Your new work, In Stillness I Sing for the San Francisco Girls Chorus, is inspired by the girls’ experiences of the pandemic. How has the health crisis of the last two years affected your own compositional inspiration and output?

At the beginning of the lockdown, I began to record an album of solo pieces entitled Practicing Sands, which I was originally planning to do at the Headlands Center for the Arts. For several months, I studied up on recording techniques and discovered a passion for recording as an extension of composition. Then, I was fortunate to receive several commissions throughout the pandemic and have really deepened my practice during the last two years. Slowing down and simplifying daily life has given me a chance to explore things more deeply and carefully and with a different sort of attention to detail.

At the same time, the relentless shocks and traumas of the past years (not only the pandemic but the raging wildfires here in California, the rising violence against Black and Asian lives, and the political unrest in the U.S.), drove me to connect even more strongly with my creative practice as a sort of stabilizing life raft. The limitations of not being able to meet and perform as usual also launched me more quickly into modes of working that I had long been incubating but slow to try. For example, the piece As We Breathe was created entirely remotely with the singer David Castillo in LA and constructed into a sort of filmed installation. I had long been thinking of the idea of ‘installed songs’ since a piece I did at the Headlands in 2009, but the disruptive situation kicked me into gear to really realize this non-conventional way of creating song forms.
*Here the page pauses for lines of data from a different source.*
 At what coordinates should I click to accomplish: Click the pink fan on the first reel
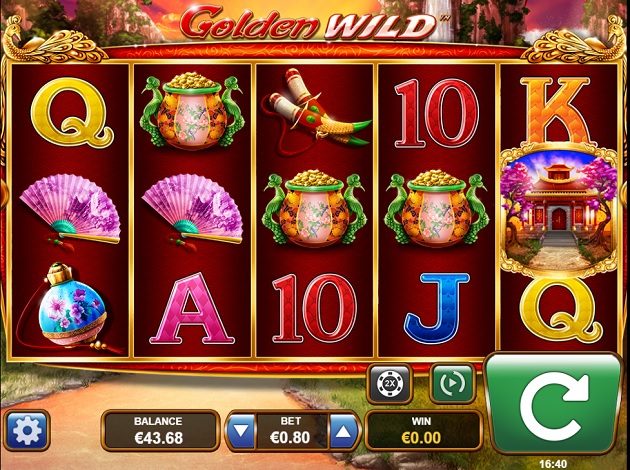(x=70, y=210)
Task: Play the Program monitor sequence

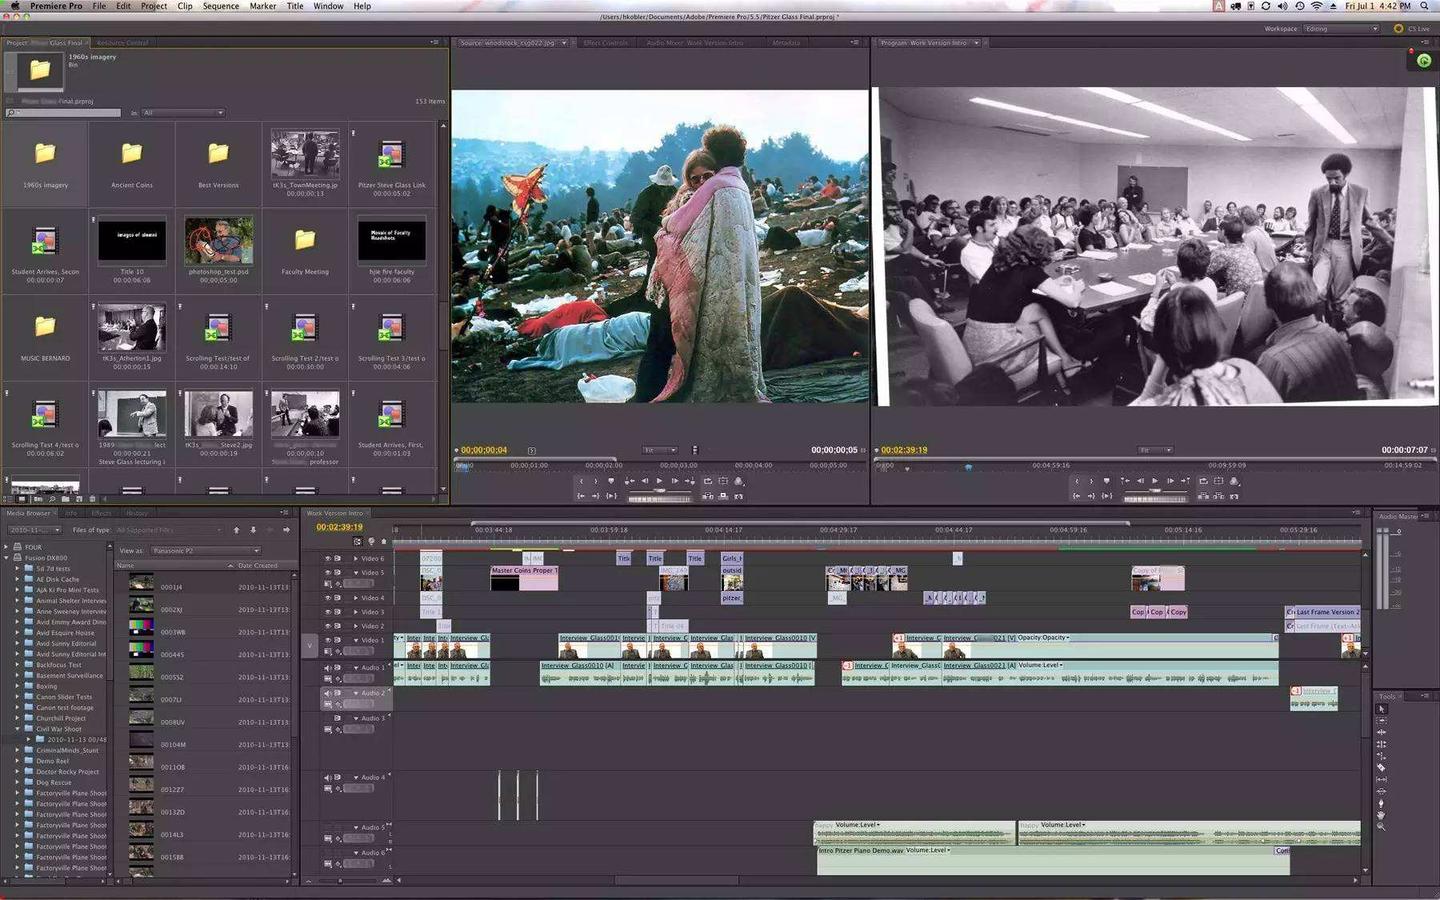Action: pos(1155,480)
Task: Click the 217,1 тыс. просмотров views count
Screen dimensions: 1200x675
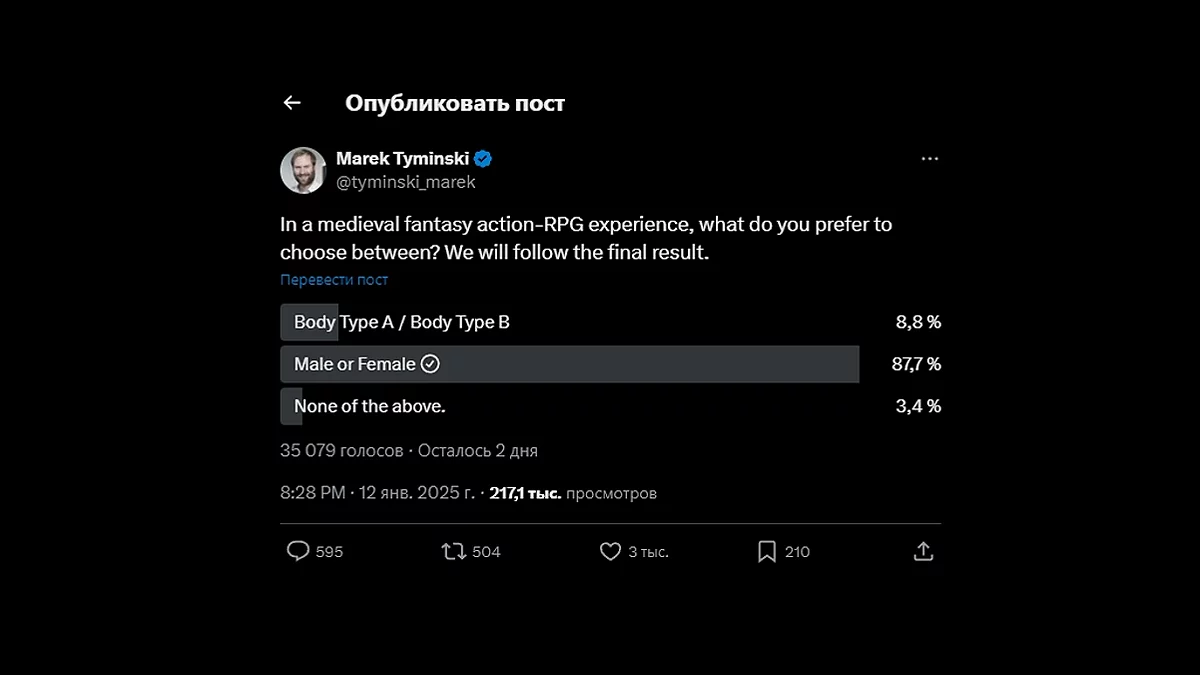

San Francisco Girls Chorus--Photo by Ben La

San Francisco Girls Chorus–Photo by Ben La

As you set the texts of these young people for whom the pandemic hit at a particularly formative time, what moved or surprised you most about their experiences and reflections, and was it particularly challenging to capture these elements in music?

I was really moved by the sense of grace and wisdom that the young singers expressed. Of course there was sadness and anger for not being able to see friends and share pivotal high school experiences, but many of them expressed newfound connections with themselves, with close friends, family, and with nature. I didn’t find it difficult to capture this in music – rather, I was inspired quite readily by their texts. I only hope that I have treated their words with due care and set them musically in ways that honor their experiences. There was also a lot of material I didn’t even use, so part of the challenge was creating a cohesive structure from a vast and rich amount of material.
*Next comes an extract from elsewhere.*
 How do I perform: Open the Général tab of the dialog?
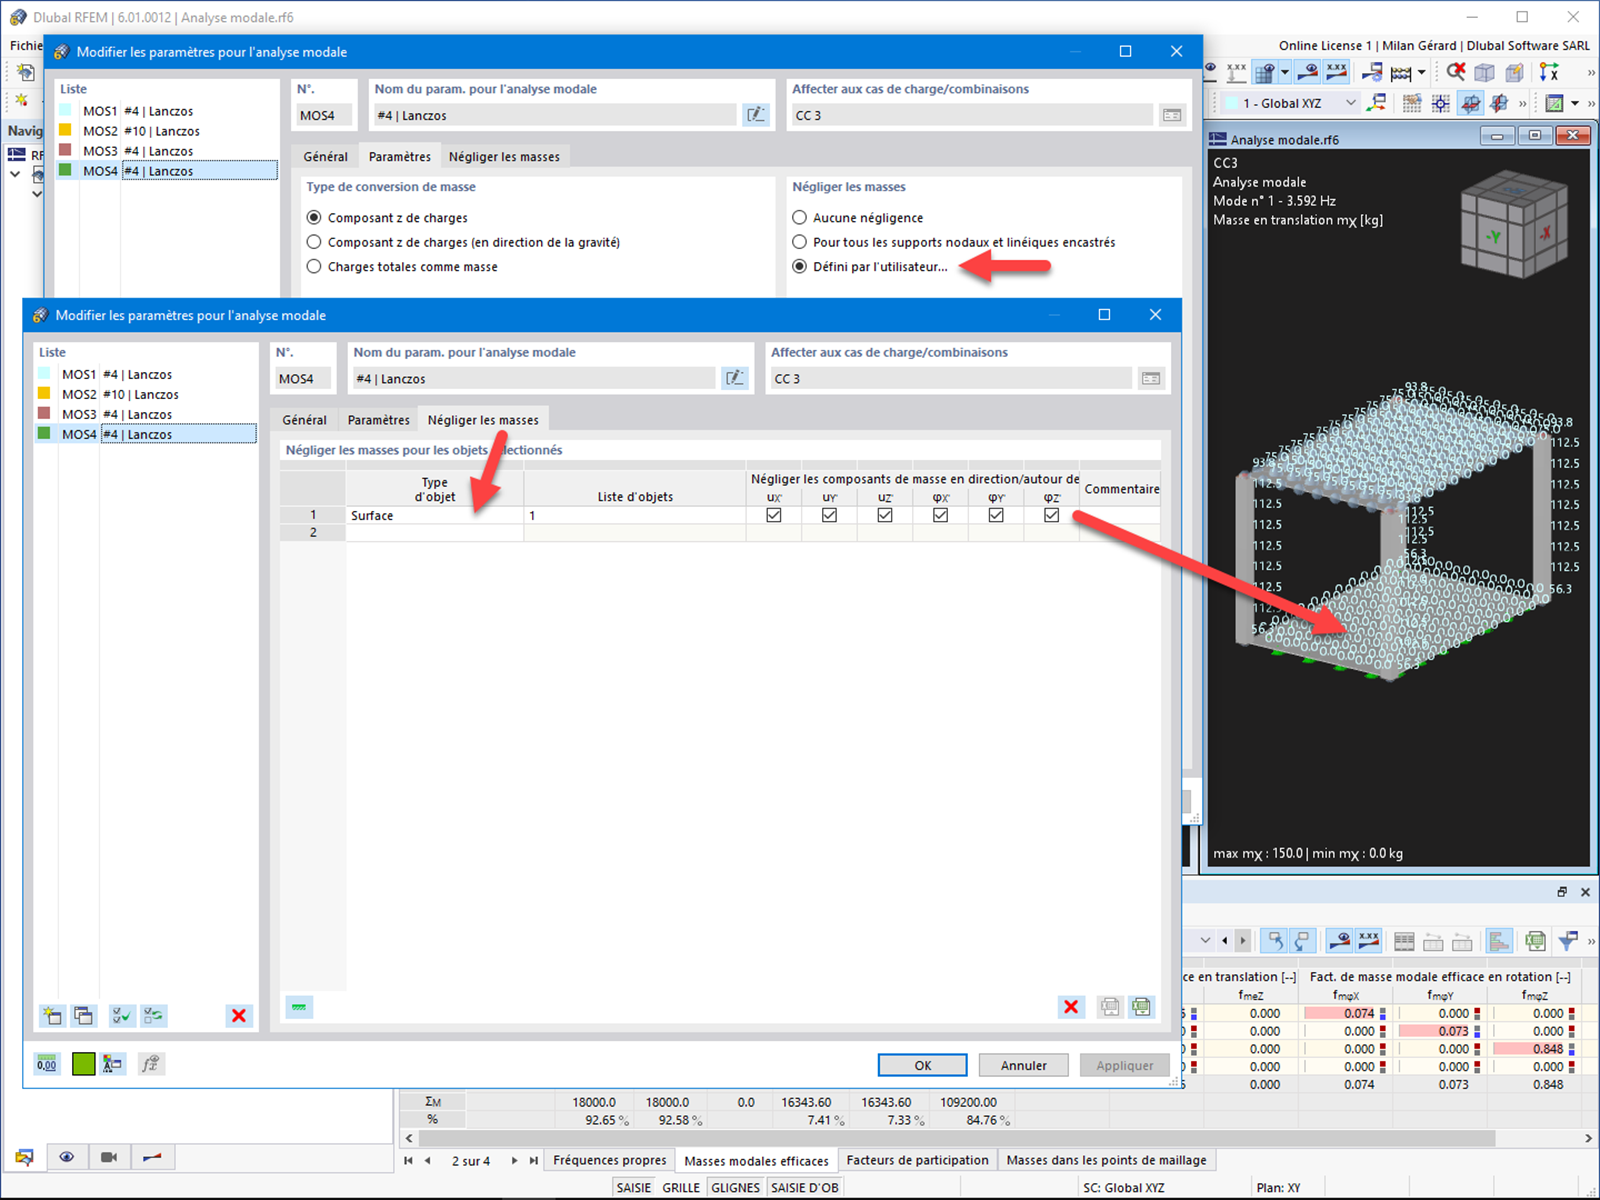pyautogui.click(x=304, y=419)
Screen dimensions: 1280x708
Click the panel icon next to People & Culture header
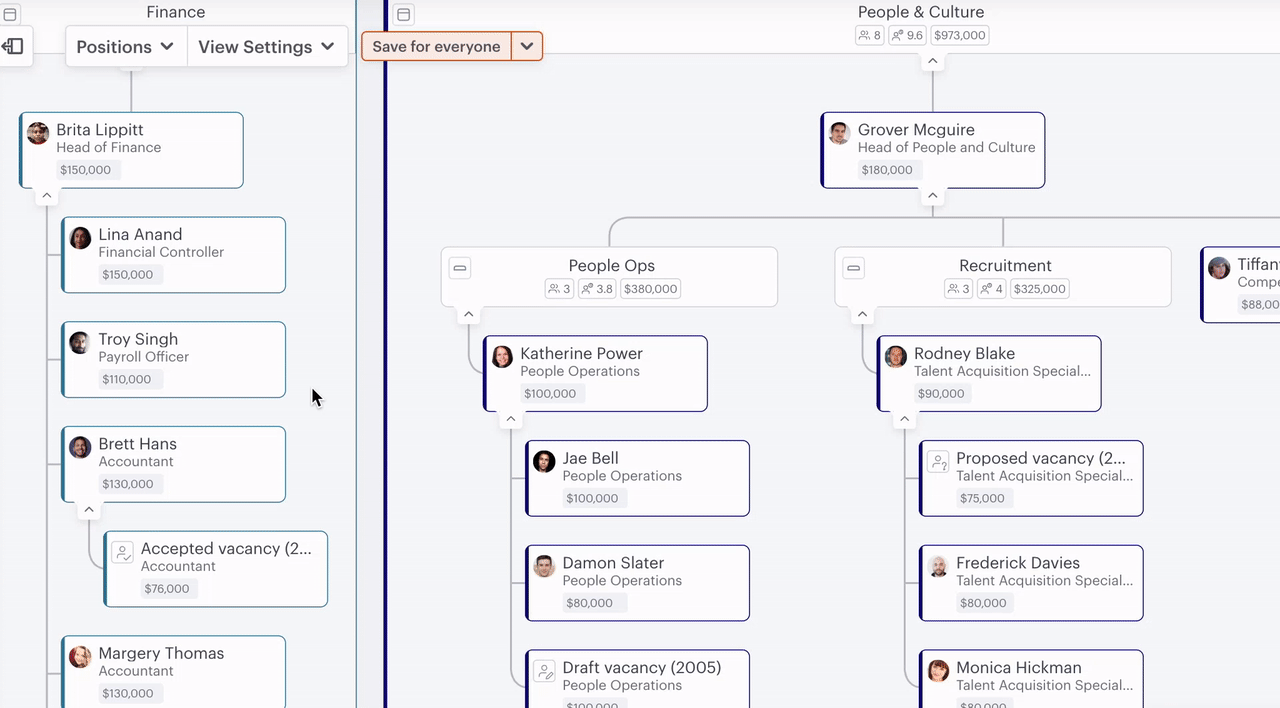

Your performance calendar is quite active with concerts taking place from San Francisco to London. What upcoming projects and performances are you most excited about?

Well, after developing In Stillness I Sing almost all virtually over the past year and a half, I am extremely excited to hear the entire piece come together for the first time, which will include all the singers led by the magnificent Valérie Sainte-Agathe, the wonderful pianist Sarah Cahill, and a taped component of audio recordings that the singers made during lockdown. But really, I look forward to all of the upcoming premieres, as I’m exploring a lot of new territory; Tuyshtak, a piece in just intonation for six clarinets of the San Francisco Conservatory of Music Clarinet Studio, and The Secret of Growth, a new work for the Pennsylvania-based NakedEye Ensemble (which I unfortunately cannot attend), which includes a video ancestral altar that I’m creating. And of course, having Sarah Cahill perform She Dances Naked Under Palm Trees at the Barbican Conservatory (of plants, not music!) in London is a real treat. After this busy month of concerts, I’m also really looking forward to designing and releasing my solo album Practicing Sands, which will come outlater this year on fo’c’sle.